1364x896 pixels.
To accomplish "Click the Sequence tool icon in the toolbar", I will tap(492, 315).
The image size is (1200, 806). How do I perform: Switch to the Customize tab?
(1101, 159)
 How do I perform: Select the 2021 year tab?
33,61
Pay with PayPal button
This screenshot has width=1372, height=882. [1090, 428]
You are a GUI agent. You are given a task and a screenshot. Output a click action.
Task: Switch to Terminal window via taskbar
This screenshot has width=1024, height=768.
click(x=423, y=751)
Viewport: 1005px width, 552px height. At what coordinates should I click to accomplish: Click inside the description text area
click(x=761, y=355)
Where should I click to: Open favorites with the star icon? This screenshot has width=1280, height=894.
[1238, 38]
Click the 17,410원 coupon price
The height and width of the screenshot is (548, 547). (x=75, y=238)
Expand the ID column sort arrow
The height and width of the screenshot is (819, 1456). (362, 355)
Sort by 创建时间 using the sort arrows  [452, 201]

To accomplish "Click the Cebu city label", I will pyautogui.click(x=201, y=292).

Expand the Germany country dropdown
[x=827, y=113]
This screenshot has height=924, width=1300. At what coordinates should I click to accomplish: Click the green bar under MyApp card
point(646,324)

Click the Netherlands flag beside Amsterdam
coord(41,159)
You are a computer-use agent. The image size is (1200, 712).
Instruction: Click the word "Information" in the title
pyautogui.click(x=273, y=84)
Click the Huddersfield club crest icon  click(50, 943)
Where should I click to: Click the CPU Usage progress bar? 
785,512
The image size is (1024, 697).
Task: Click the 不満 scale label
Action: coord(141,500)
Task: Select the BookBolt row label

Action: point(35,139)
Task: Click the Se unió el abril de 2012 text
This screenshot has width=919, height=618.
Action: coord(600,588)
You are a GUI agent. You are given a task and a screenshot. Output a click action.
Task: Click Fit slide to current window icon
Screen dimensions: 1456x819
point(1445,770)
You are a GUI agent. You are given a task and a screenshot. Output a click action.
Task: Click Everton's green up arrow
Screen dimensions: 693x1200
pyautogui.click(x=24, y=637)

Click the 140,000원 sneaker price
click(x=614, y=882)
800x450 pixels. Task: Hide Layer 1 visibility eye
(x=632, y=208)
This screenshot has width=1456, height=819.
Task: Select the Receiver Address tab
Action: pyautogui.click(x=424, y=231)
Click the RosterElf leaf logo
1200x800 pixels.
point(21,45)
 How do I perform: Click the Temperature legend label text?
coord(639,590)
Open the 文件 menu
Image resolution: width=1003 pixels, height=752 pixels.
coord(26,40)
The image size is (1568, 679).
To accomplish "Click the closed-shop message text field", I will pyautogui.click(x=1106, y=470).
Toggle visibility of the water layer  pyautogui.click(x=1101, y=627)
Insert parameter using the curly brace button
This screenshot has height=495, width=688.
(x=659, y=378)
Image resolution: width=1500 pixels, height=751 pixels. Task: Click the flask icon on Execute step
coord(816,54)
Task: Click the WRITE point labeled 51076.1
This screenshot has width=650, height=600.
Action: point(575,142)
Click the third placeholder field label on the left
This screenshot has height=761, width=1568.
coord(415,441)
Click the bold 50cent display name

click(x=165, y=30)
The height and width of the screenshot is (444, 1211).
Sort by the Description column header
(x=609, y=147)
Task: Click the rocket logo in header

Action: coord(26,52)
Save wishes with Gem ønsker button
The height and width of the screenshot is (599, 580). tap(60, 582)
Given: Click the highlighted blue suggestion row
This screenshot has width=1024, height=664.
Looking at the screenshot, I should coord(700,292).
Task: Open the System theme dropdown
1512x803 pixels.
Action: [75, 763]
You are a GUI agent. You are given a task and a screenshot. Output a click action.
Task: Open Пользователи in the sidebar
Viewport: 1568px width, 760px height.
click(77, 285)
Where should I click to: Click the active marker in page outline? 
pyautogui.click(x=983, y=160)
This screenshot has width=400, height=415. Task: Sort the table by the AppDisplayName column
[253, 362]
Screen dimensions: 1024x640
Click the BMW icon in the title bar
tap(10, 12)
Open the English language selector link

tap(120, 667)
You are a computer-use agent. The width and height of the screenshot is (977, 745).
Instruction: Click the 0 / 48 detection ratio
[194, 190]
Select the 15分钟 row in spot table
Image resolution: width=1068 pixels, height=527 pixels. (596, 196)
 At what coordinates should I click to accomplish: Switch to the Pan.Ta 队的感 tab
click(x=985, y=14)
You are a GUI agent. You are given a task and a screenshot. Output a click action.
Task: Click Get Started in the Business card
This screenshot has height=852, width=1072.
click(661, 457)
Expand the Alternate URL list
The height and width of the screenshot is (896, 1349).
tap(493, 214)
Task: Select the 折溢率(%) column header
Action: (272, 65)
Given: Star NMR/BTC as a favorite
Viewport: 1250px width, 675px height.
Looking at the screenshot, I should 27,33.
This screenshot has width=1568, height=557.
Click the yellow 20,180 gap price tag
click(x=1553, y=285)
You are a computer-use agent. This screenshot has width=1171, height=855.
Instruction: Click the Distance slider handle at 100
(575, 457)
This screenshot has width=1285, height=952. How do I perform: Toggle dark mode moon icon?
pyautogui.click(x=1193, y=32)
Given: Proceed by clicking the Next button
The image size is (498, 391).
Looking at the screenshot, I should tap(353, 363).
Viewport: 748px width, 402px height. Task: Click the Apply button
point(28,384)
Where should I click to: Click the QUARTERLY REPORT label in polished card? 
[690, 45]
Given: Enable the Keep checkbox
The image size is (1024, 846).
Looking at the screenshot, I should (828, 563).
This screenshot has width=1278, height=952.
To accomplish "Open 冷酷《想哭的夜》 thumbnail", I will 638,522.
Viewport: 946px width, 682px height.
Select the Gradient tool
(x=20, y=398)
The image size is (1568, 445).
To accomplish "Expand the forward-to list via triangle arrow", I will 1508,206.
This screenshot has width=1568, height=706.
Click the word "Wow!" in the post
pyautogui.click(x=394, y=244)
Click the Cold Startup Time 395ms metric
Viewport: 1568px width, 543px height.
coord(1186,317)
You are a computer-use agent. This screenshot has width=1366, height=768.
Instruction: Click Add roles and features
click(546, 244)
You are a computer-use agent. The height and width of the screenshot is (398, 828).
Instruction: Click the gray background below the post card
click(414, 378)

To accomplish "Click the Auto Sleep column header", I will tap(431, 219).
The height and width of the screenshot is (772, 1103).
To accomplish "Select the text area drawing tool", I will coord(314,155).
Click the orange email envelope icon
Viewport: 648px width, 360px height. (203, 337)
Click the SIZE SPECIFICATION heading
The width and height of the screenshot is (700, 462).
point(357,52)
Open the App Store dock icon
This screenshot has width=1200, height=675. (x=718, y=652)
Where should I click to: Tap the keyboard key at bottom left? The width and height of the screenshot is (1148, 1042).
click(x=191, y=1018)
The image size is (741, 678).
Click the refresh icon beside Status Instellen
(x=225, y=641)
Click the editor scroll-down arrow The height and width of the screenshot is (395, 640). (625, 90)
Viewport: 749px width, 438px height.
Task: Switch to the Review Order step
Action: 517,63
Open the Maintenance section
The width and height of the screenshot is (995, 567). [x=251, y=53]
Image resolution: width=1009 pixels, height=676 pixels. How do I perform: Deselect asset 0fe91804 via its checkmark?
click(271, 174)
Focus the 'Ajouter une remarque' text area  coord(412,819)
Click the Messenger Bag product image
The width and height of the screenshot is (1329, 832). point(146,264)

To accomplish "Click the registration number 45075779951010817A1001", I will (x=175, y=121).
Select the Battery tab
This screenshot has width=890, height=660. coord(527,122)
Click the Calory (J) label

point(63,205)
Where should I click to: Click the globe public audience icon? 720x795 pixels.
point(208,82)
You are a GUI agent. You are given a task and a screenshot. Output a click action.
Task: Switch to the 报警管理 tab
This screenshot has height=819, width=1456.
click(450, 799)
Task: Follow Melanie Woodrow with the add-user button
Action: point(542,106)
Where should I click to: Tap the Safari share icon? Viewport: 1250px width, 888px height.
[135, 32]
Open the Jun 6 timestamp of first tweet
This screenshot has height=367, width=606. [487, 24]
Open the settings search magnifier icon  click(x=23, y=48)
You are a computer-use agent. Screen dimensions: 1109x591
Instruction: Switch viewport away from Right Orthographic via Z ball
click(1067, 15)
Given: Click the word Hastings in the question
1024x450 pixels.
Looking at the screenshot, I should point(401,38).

● TASK BRIEF:
Scan the listing above for the line that has "Task: Switch to Terminal window via taskbar", then copy exactly from that line through the line that has "Open the 文件 menu".

● COMPLETED EXERCISE:
Task: Switch to Terminal window via taskbar
This screenshot has width=1024, height=768.
click(x=423, y=751)
Viewport: 1005px width, 552px height. At what coordinates should I click to accomplish: Click inside the description text area
click(x=761, y=355)
Where should I click to: Open favorites with the star icon? This screenshot has width=1280, height=894.
[1238, 38]
Click the 17,410원 coupon price
The height and width of the screenshot is (548, 547). (x=75, y=238)
Expand the ID column sort arrow
The height and width of the screenshot is (819, 1456). (362, 355)
Sort by 创建时间 using the sort arrows  [452, 201]

To accomplish "Click the Cebu city label", I will pyautogui.click(x=201, y=292).

Expand the Germany country dropdown
[x=827, y=113]
This screenshot has height=924, width=1300. At what coordinates should I click to accomplish: Click the green bar under MyApp card
point(646,324)

Click the Netherlands flag beside Amsterdam
coord(41,159)
You are a computer-use agent. The image size is (1200, 712).
Instruction: Click the word "Information" in the title
pyautogui.click(x=273, y=84)
Click the Huddersfield club crest icon  click(50, 943)
Where should I click to: Click the CPU Usage progress bar? 
785,512
The image size is (1024, 697).
Task: Click the 不満 scale label
Action: coord(141,500)
Task: Select the BookBolt row label

Action: point(35,139)
Task: Click the Se unió el abril de 2012 text
This screenshot has width=919, height=618.
Action: coord(600,588)
You are a GUI agent. You are given a task and a screenshot. Output a click action.
Task: Click Fit slide to current window icon
Screen dimensions: 1456x819
point(1445,770)
You are a GUI agent. You are given a task and a screenshot. Output a click action.
Task: Click Everton's green up arrow
Screen dimensions: 693x1200
pyautogui.click(x=24, y=637)

Click the 140,000원 sneaker price
click(x=614, y=882)
800x450 pixels. Task: Hide Layer 1 visibility eye
(x=632, y=208)
This screenshot has width=1456, height=819.
Task: Select the Receiver Address tab
Action: pyautogui.click(x=424, y=231)
Click the RosterElf leaf logo
1200x800 pixels.
point(21,45)
 How do I perform: Click the Temperature legend label text?
coord(639,590)
Open the 文件 menu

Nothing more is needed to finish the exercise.